Write out the stretch of lines below that begins at the line with "Для роботодавців (611, 36)" and ends at the line with "Zuschnitt Acrylglas (82, 2104)", including both, exactly as given and nothing more.

──────── THE INPUT

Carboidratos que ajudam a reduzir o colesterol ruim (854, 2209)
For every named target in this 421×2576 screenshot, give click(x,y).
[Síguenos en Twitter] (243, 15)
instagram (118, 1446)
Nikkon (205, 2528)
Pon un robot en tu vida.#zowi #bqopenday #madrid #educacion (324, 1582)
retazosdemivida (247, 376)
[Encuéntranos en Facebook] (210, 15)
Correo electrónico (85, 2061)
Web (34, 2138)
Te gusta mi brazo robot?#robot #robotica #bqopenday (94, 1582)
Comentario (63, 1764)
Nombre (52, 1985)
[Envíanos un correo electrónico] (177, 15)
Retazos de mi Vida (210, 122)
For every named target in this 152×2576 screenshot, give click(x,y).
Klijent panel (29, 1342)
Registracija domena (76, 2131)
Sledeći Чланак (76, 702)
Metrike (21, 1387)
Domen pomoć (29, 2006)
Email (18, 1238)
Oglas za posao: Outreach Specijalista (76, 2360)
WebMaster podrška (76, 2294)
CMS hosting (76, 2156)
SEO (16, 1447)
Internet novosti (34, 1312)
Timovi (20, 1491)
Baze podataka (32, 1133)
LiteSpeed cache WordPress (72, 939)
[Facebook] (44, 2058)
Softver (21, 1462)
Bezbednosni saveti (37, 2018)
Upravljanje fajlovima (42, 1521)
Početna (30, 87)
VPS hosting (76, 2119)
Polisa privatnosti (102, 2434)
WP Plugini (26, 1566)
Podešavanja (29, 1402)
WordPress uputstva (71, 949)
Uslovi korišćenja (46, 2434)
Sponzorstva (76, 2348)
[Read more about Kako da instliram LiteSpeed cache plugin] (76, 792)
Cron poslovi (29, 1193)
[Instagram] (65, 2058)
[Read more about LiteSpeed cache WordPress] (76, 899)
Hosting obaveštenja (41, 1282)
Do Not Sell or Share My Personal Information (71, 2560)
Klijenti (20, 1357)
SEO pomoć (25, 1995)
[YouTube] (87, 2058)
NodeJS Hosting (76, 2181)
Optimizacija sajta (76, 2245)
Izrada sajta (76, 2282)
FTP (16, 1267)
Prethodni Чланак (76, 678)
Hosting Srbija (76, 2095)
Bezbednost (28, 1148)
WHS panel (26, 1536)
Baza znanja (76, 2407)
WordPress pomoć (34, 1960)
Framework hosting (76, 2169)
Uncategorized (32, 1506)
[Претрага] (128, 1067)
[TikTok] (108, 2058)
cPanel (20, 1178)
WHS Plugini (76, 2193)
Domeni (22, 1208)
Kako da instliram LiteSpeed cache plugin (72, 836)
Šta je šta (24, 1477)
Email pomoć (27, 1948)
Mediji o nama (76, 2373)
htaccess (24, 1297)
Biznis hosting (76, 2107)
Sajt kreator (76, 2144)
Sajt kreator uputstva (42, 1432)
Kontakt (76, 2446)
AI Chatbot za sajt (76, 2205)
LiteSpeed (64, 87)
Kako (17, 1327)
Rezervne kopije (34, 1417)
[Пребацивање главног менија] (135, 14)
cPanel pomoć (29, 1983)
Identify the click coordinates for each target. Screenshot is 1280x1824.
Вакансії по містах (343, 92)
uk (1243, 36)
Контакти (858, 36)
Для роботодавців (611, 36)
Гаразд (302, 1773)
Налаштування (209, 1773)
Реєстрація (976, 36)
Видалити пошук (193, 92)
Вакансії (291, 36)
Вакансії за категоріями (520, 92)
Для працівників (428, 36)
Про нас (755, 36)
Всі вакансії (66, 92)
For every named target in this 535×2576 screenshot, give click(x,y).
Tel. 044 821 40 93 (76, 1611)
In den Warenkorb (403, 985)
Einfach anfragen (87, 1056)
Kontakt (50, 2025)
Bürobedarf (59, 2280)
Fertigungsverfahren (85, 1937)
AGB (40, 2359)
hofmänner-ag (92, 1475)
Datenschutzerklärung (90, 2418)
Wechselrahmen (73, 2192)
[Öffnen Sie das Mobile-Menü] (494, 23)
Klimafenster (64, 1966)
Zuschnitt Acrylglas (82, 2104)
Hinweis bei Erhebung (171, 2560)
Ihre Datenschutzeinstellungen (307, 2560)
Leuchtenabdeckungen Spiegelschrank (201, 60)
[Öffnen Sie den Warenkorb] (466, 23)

────────────────

* [WORKED SOLUTION]:
Для роботодавців (611, 36)
Гаразд (302, 1773)
Налаштування (209, 1773)
Реєстрація (976, 36)
Видалити пошук (193, 92)
Вакансії (291, 36)
Вакансії за категоріями (520, 92)
Для працівників (428, 36)
Про нас (755, 36)
Всі вакансії (66, 92)
For every named target in this 535×2576 screenshot, give click(x,y).
Tel. 044 821 40 93 (76, 1611)
In den Warenkorb (403, 985)
Einfach anfragen (87, 1056)
Kontakt (50, 2025)
Bürobedarf (59, 2280)
Fertigungsverfahren (85, 1937)
AGB (40, 2359)
hofmänner-ag (92, 1475)
Datenschutzerklärung (90, 2418)
Wechselrahmen (73, 2192)
[Öffnen Sie das Mobile-Menü] (494, 23)
Klimafenster (64, 1966)
Zuschnitt Acrylglas (82, 2104)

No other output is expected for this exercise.